- TASK REQUIREMENTS -
Return every line below exactly, without dropping any.

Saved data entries

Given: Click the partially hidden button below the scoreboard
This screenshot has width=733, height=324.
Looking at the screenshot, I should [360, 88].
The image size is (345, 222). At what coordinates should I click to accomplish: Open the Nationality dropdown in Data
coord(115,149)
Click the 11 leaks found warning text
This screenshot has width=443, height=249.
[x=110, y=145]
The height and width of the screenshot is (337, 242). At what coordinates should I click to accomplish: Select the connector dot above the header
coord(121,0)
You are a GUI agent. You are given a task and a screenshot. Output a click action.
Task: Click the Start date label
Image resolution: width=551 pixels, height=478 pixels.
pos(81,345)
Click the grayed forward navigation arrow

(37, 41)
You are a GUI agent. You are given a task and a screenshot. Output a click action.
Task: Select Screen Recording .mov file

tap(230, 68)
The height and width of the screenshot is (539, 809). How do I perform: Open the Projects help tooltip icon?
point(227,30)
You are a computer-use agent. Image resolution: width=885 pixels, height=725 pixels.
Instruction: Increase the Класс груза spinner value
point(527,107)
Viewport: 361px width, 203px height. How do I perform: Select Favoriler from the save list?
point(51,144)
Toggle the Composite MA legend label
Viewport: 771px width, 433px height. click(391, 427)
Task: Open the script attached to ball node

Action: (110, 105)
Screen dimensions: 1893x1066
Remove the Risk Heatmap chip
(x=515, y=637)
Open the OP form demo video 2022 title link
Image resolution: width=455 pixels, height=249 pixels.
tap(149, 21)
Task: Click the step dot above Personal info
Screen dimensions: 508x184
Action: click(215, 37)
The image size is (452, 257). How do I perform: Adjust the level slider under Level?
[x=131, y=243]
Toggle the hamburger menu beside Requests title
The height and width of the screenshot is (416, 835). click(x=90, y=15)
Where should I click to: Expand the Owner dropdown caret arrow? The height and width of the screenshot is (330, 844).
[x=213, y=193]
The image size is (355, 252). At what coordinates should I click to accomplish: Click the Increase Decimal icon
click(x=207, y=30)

- WRITTEN REPLY -
Given: Click the partially hidden button below the scoreboard
This screenshot has width=733, height=324.
Looking at the screenshot, I should [360, 88].
The image size is (345, 222). At what coordinates should I click to accomplish: Open the Nationality dropdown in Data
coord(115,149)
Click the 11 leaks found warning text
This screenshot has width=443, height=249.
[x=110, y=145]
The height and width of the screenshot is (337, 242). At what coordinates should I click to accomplish: Select the connector dot above the header
coord(121,0)
You are a GUI agent. You are given a task and a screenshot. Output a click action.
Task: Click the Start date label
Image resolution: width=551 pixels, height=478 pixels.
pos(81,345)
Click the grayed forward navigation arrow

(37, 41)
You are a GUI agent. You are given a task and a screenshot. Output a click action.
Task: Select Screen Recording .mov file

tap(230, 68)
The height and width of the screenshot is (539, 809). How do I perform: Open the Projects help tooltip icon?
point(227,30)
You are a computer-use agent. Image resolution: width=885 pixels, height=725 pixels.
Instruction: Increase the Класс груза spinner value
point(527,107)
Viewport: 361px width, 203px height. How do I perform: Select Favoriler from the save list?
point(51,144)
Toggle the Composite MA legend label
Viewport: 771px width, 433px height. click(391, 427)
Task: Open the script attached to ball node

Action: (110, 105)
Screen dimensions: 1893x1066
Remove the Risk Heatmap chip
(x=515, y=637)
Open the OP form demo video 2022 title link
Image resolution: width=455 pixels, height=249 pixels.
tap(149, 21)
Task: Click the step dot above Personal info
Screen dimensions: 508x184
Action: click(215, 37)
The image size is (452, 257). How do I perform: Adjust the level slider under Level?
[x=131, y=243]
Toggle the hamburger menu beside Requests title
The height and width of the screenshot is (416, 835). click(x=90, y=15)
Where should I click to: Expand the Owner dropdown caret arrow? The height and width of the screenshot is (330, 844).
[x=213, y=193]
The image size is (355, 252). At what coordinates should I click to accomplish: Click the Increase Decimal icon
click(x=207, y=30)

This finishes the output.